I made a Jenkins multi-configuration job to refresh a build scripts folder on all 12 slave machines every night. The job just checks out files from an SVN repository to a path C:\Dev\Build; it doesn't compile or do anything else with the files.
I selected "Executes a Windows batch command" as the Build step to run a simple command e.g. "svn checkout https://mysvn/build C:\Dev\Build".
I then selected the twelve slaves as "individual nodes" in the Slaves axis of the Configuration Matrix.
The slaves are all configured with single executors, so only one Jenkins job runs at a time (this is how they were configured when I inherited this setup).

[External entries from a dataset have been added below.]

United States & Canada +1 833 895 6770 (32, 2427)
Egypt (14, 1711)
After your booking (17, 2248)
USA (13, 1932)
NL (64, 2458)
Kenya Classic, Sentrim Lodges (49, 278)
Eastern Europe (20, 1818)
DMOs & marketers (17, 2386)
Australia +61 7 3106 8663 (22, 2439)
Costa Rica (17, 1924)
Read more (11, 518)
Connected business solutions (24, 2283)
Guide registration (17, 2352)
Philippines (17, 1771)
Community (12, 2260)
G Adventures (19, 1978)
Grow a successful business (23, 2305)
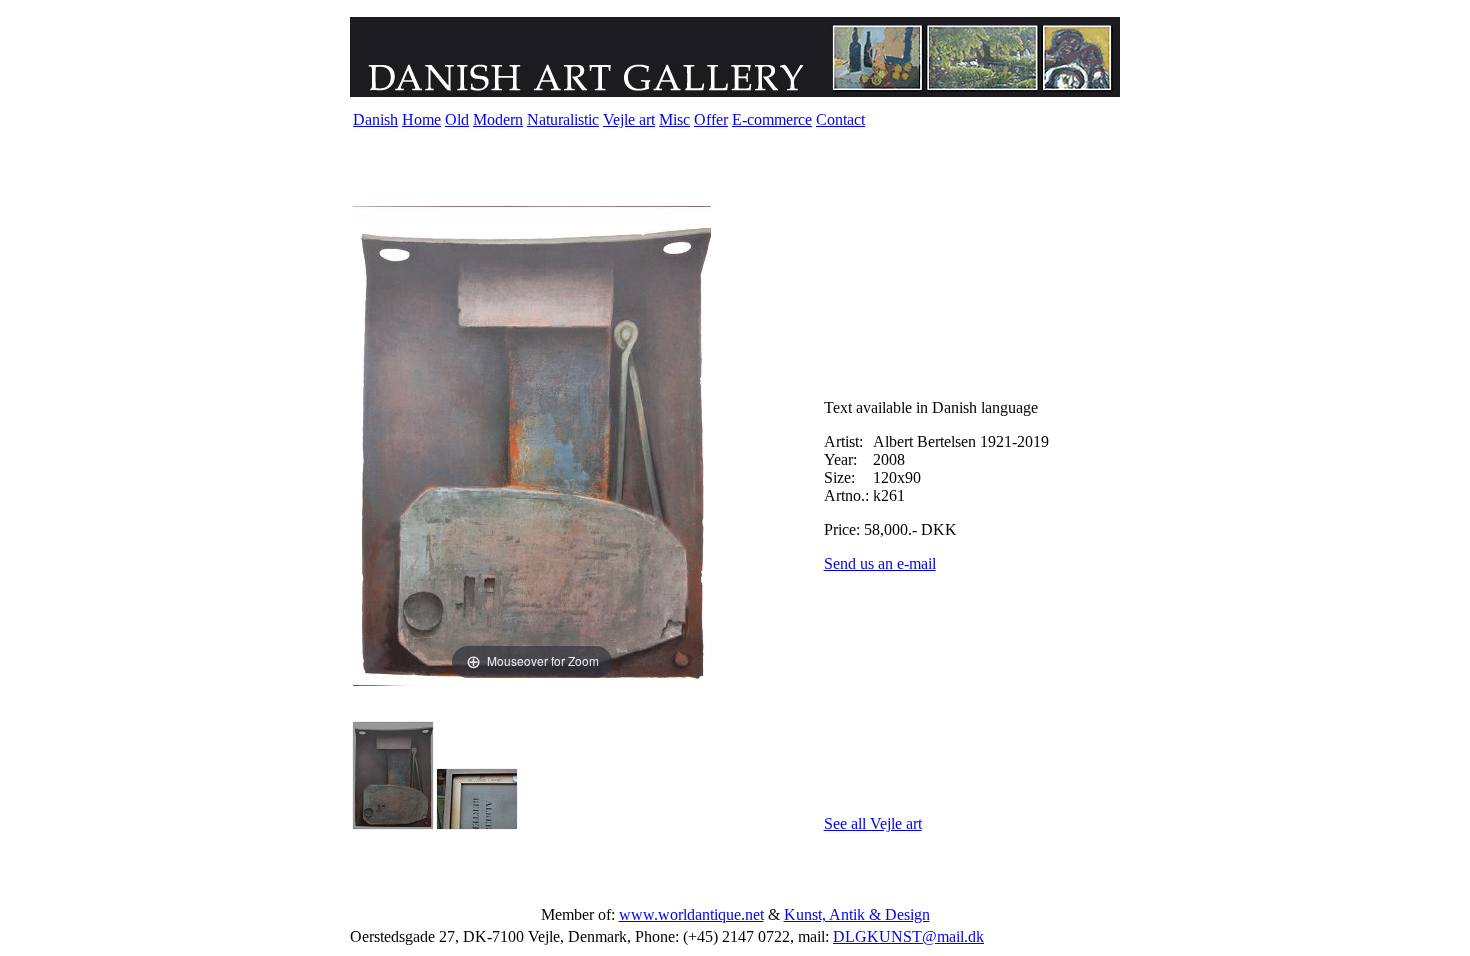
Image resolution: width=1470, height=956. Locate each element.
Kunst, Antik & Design (857, 914)
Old (457, 119)
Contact (840, 119)
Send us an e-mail (880, 563)
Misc (674, 119)
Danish (375, 119)
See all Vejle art (873, 823)
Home (421, 119)
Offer (711, 119)
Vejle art (629, 119)
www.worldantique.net (691, 914)
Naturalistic (563, 119)
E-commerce (772, 119)
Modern (498, 119)
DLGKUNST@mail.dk (908, 936)
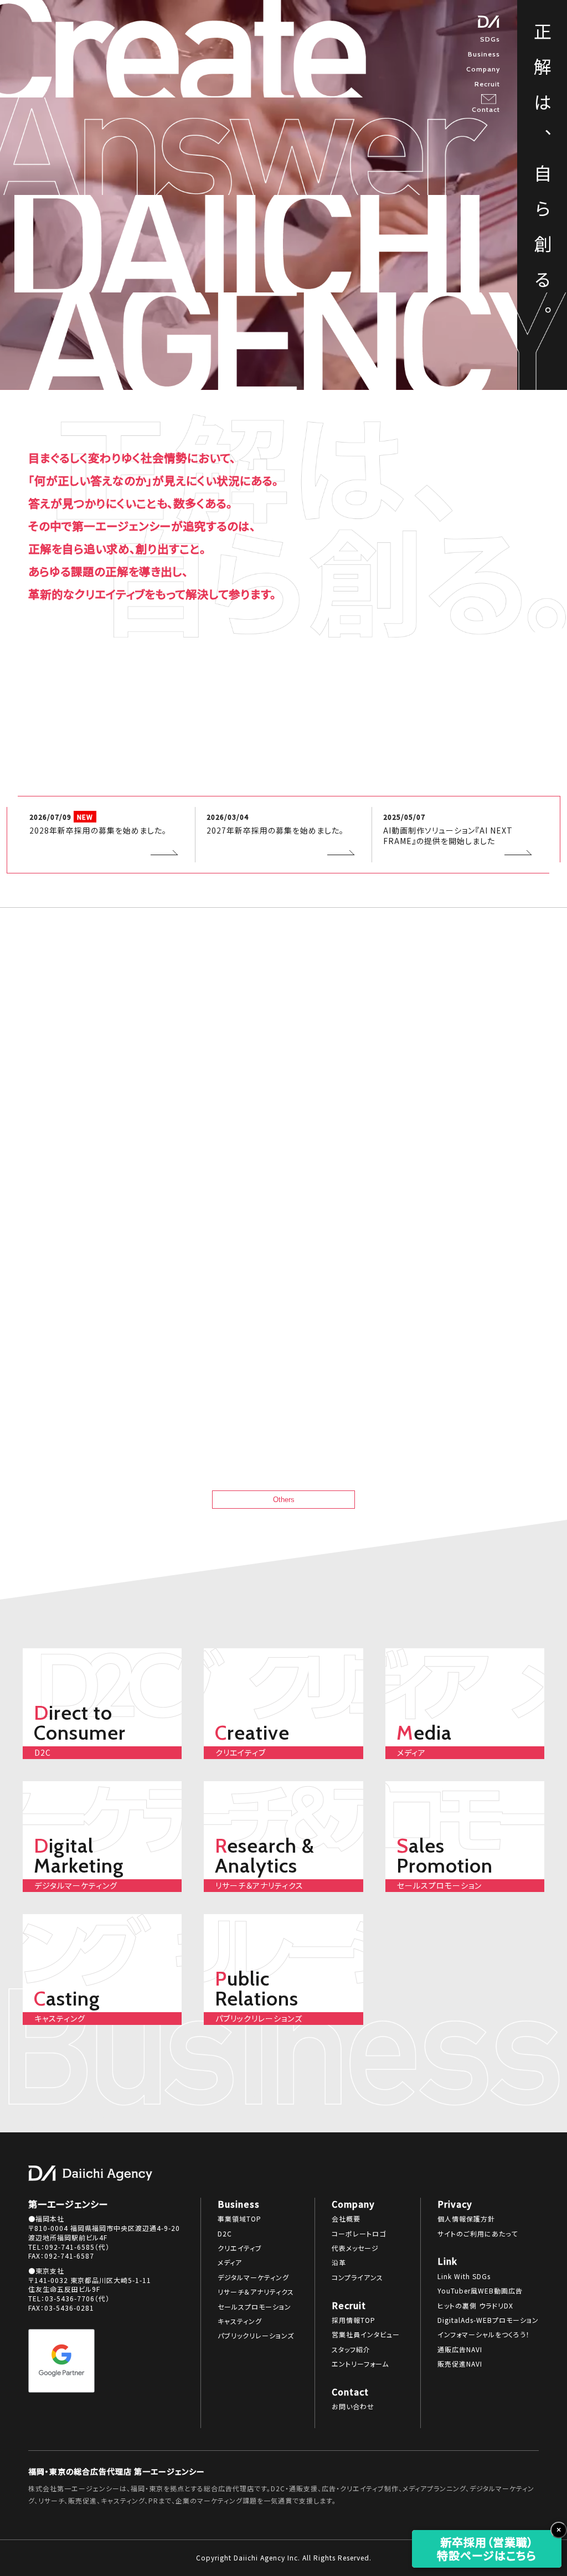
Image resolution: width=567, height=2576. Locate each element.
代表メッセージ (355, 2248)
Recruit (487, 84)
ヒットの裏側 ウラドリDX (475, 2305)
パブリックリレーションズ (256, 2335)
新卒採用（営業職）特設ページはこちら (487, 2548)
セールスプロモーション (254, 2306)
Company (483, 69)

So here's the problem: If say "Job A" from this multi-configuration project stalls on "Node X" because the executor on Node X is busy running a job from a different Jenkins project, it appears that Jobs B, C, D, etc. wait until stalled Job A can run, even if the other nodes Y, Z, etc. are idle. I can see a gap of several hours between Job A on Node X and Job B on Node Y - this doesn't make sense to me, there's no dependency between Job A and Job B.
Am I interpreting this behaviour incorrectly? Shouldn't each job run independently of its "siblings"?
Is there a better way to have Jenkins run one simple svn checkout job on multiple nodes at the same time, without having to wait for each job to finish before the next one runs?